Published 1:31 pm Tuesday, December 9, 2014

Bloomberg News.

NEW YORK – Abercrombie &Fitch Co. Chief Executive Officer Mike Jeffries, who turned the retail chain into a hot teen-apparel company in the 1990s before it lost luster in recent years, is stepping down.

Jeffries will retire immediately as CEO and a member of the board, the New Albany, Ohio-based company said Tuesday in a statement. The board is now seeking a replacement for Jeffries and has enlisted an executive-search firm to identify both internal and external candidates.

Jeffries, 70, came under fire after the Abercrombie and Hollister clothing lines lost its cachet with teenage shoppers, leading to declining same-store sales and tumbling profit. Abercrombie had already stripped Jeffries of his chairman role earlier this year. It created a new chief operating officer job and named four new independent directors to its board as part of a deal with Engaged Capital, an activist investor that sought changes at the company. The retailer also hired two executives to head up the Abercrombie and Hollister brands.

“Back when they announced they were going to be having brand presidents, when they said they were going to have a chairman, it was all leading to this,” said Simeon Siegel, a New York-based analyst at Nomura Holdings. “As opposed to answering an activist by throwing a CEO to the curb, they basically allowed him to retire with dignity.”

As part of Tuesday’s changes, Abercrombie &Fitch’s nonexecutive chairman, Arthur Martinez, will become executive chairman. The board has created an office of the chairman that will include Martinez, as well as Chief Operating Officer Jonathan Ramsden, Abercrombie brand President Christos Angelides and Hollister brand President Fran Horowitz. The team will manage the company’s strategy and day-to-day operations until a new CEO is named, Abercrombie said.

“It has been an honor to lead this extraordinarily talented group of people,” Jeffries said in the statement. “Now is the right time for new leadership to take the company forward in the next phase of its development.”

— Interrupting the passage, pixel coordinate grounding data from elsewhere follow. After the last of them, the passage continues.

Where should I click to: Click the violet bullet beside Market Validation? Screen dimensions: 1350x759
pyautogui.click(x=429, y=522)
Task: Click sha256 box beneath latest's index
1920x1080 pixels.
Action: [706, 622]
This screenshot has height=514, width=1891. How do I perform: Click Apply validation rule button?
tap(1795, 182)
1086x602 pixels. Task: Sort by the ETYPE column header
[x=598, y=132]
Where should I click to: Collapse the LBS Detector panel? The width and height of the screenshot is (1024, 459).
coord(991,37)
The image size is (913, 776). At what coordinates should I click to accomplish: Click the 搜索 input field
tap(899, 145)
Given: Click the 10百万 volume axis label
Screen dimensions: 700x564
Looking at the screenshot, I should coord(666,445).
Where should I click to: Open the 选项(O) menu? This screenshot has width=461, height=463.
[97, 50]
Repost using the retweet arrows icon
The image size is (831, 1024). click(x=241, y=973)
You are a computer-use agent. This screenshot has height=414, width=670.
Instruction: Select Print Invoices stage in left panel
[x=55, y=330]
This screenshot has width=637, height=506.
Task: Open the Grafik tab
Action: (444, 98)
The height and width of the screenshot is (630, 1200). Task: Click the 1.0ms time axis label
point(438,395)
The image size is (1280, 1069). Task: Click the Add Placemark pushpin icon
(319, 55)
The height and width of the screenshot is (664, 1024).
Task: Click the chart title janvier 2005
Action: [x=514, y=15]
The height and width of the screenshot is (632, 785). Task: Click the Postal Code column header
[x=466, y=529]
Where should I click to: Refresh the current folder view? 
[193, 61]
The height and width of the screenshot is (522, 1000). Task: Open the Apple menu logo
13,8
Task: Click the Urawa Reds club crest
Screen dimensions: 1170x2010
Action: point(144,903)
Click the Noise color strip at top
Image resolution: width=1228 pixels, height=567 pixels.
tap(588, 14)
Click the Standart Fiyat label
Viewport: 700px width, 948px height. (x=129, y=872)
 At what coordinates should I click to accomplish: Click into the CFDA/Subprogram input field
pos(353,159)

Abercrombie &Fitch was founded in 1892 as a purveyor of outdoor gear to adventure seekers such as Theodore Roosevelt and Ernest Hemingway. In the 1990s, Jeffries shifted the company’s focus to young adults and became known for its jeans, polos and T-shirts emblazoned with a moose logo. The company expanded with the Southern California-style Hollister apparel stores and Gilly Hicks lingerie shops.

Like many teen-apparel retailers, Abercrombie began struggling over the past decade, hurt by dwindling mall traffic and the rise of fast-fashion chains such as H&M.

Once one of the best-paid CEOs in retail, Jeffries saw his compensation shrink 72 percent last year. His total pay was $2.24 million in fiscal 2013, which ended Feb. 1. That was down from $8.16 million in the previous year and $48.1 million in fiscal 2011.

Jeffries didn’t receive any performance-based bonuses in fiscal 2013, accounting for much of the reduction in his total compensation. He also didn’t get a cash bonus or any equity awards because the company failed to achieve financial targets and its stock performed poorly, Abercrombie said in a May filing.

Even if Jeffries’s departure was telegraphed, the timing – right before the crucial holiday season – is puzzling, Siegel said.

“Last quarter’s results were disappointing,” he said. “Maybe they feel that as they push on with growth and the next leg of the business, it’s time for a change.”